Review copy provided by Tor. My additional involvement will become clear when you open the book: I’m in the acknowledgments for having read an early draft and commented upon it.


The final version is even better (and not, I think, because of anything I said!). When I was done I just sat with it for a moment. (Possibly that may be the writing-induced exhaustion talking, but I prefer to think of it as art appreciation.) But that’s just general squishy feelings. What’s in this book?


Well, there are immortals of sorts. Partial immortals? Memory immortals? There are some quasi-literalizations of memory palaces in ways that are awesome. There’s also poker and new relationships and the blessed ties that bind, gag, and throw you in the metaphorical trunk of the metaphorical car. (Okay, we all know I should not be allowed near metaphors when I’m tired.
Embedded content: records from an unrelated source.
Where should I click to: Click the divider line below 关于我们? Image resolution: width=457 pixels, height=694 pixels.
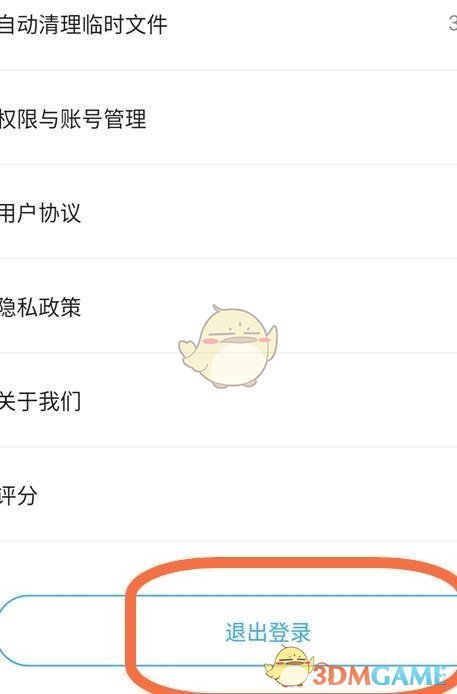pos(228,447)
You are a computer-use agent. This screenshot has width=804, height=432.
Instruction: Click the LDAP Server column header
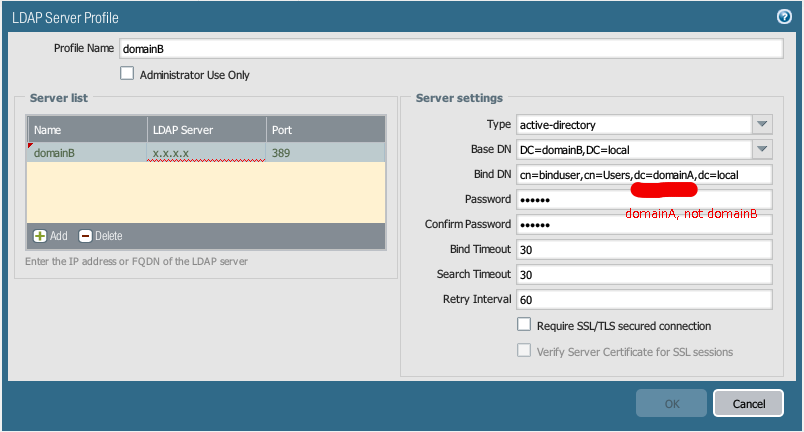(x=206, y=129)
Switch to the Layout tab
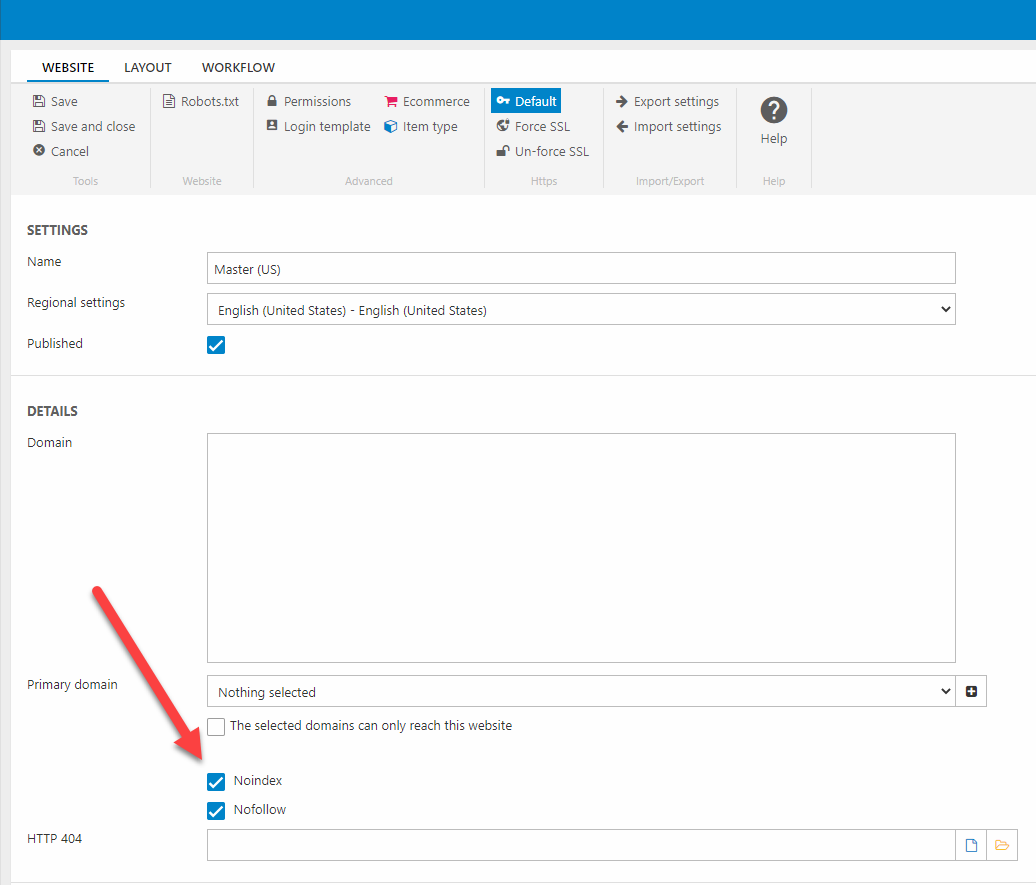This screenshot has width=1036, height=885. (x=148, y=68)
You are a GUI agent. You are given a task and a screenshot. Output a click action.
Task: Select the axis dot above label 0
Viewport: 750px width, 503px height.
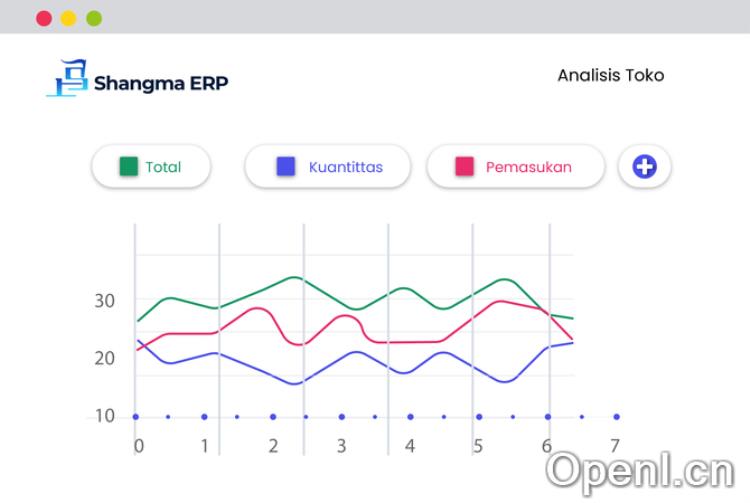pos(135,416)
And yet I keep proving it.) There is trust misplaced and trust very well placed indeed.


Also there is Las Vegas and poker, and while I have minuscule interest in either of those things, there is a magical ability possibly induced by membership in/proximity to the Scribblies, to make me care about desert stories I would otherwise yawn and depart from. (CoughEmmacough.)


I have hopes that in future Incrementalists books (see what I did there?) we will see more of the distant-past memories, more of the pivots and switches that go way back. I liked the centuries-old bits of this one, and I liked the flashes of even more; I liked the layering, where someone with thousands of years of memories will find the new ones fresher in a way analogous to how last week is fresher to me when I was 4–except the important things that happened when I was 4.


This is urban fantasy not doing the same thing as a dozen other urban fantasies. It is a fast read. It is Zelazny-influenced without leaning too hard on the First Person Asshole narration that can sink a Zelazny. It is worth your time. And hey! Look at that! It comes out in the morning.